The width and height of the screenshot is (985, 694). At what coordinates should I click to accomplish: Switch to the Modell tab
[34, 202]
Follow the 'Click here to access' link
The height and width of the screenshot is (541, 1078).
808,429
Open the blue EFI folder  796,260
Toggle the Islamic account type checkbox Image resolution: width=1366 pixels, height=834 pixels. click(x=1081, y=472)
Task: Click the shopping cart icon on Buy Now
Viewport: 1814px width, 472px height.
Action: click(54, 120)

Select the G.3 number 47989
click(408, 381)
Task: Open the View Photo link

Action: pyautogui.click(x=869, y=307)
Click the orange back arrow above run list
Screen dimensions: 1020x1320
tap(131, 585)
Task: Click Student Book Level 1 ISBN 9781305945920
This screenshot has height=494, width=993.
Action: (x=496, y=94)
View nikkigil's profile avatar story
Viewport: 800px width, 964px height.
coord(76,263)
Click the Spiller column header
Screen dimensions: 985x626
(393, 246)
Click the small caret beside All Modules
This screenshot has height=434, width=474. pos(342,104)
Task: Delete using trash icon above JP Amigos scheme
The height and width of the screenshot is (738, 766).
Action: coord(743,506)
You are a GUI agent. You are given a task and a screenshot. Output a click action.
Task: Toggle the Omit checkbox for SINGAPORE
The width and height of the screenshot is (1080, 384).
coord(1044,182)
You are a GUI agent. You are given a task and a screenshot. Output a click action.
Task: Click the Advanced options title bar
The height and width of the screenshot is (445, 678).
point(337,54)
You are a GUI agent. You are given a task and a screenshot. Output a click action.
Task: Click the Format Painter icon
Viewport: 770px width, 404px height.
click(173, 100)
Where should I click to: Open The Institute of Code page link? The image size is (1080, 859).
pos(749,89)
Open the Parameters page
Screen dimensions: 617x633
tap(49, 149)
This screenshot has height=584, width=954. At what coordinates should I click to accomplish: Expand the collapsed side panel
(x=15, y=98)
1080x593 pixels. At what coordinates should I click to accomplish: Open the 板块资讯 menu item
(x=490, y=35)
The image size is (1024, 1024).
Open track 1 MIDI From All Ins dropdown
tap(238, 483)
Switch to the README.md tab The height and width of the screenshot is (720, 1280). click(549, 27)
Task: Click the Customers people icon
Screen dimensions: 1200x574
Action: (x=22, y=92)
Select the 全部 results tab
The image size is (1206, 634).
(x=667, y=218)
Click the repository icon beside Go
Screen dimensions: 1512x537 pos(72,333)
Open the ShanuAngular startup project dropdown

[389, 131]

══════

• Problem description: From the records above, copy only the lines starting with the line that holds "Toggle the Islamic" and going on through the line that holds "The image size is (1024, 1024).", exactly as written.

• Exercise output:
Toggle the Islamic account type checkbox Image resolution: width=1366 pixels, height=834 pixels. click(x=1081, y=472)
Task: Click the shopping cart icon on Buy Now
Viewport: 1814px width, 472px height.
Action: click(54, 120)

Select the G.3 number 47989
click(408, 381)
Task: Open the View Photo link

Action: pyautogui.click(x=869, y=307)
Click the orange back arrow above run list
Screen dimensions: 1020x1320
tap(131, 585)
Task: Click Student Book Level 1 ISBN 9781305945920
This screenshot has height=494, width=993.
Action: (x=496, y=94)
View nikkigil's profile avatar story
Viewport: 800px width, 964px height.
coord(76,263)
Click the Spiller column header
Screen dimensions: 985x626
(393, 246)
Click the small caret beside All Modules
This screenshot has height=434, width=474. pos(342,104)
Task: Delete using trash icon above JP Amigos scheme
The height and width of the screenshot is (738, 766).
Action: coord(743,506)
You are a GUI agent. You are given a task and a screenshot. Output a click action.
Task: Toggle the Omit checkbox for SINGAPORE
The width and height of the screenshot is (1080, 384).
coord(1044,182)
You are a GUI agent. You are given a task and a screenshot. Output a click action.
Task: Click the Advanced options title bar
The height and width of the screenshot is (445, 678).
point(337,54)
You are a GUI agent. You are given a task and a screenshot. Output a click action.
Task: Click the Format Painter icon
Viewport: 770px width, 404px height.
click(173, 100)
Where should I click to: Open The Institute of Code page link? The image size is (1080, 859).
pos(749,89)
Open the Parameters page
Screen dimensions: 617x633
tap(49, 149)
This screenshot has height=584, width=954. At what coordinates should I click to accomplish: Expand the collapsed side panel
(x=15, y=98)
1080x593 pixels. At what coordinates should I click to accomplish: Open the 板块资讯 menu item
(x=490, y=35)
The image size is (1024, 1024).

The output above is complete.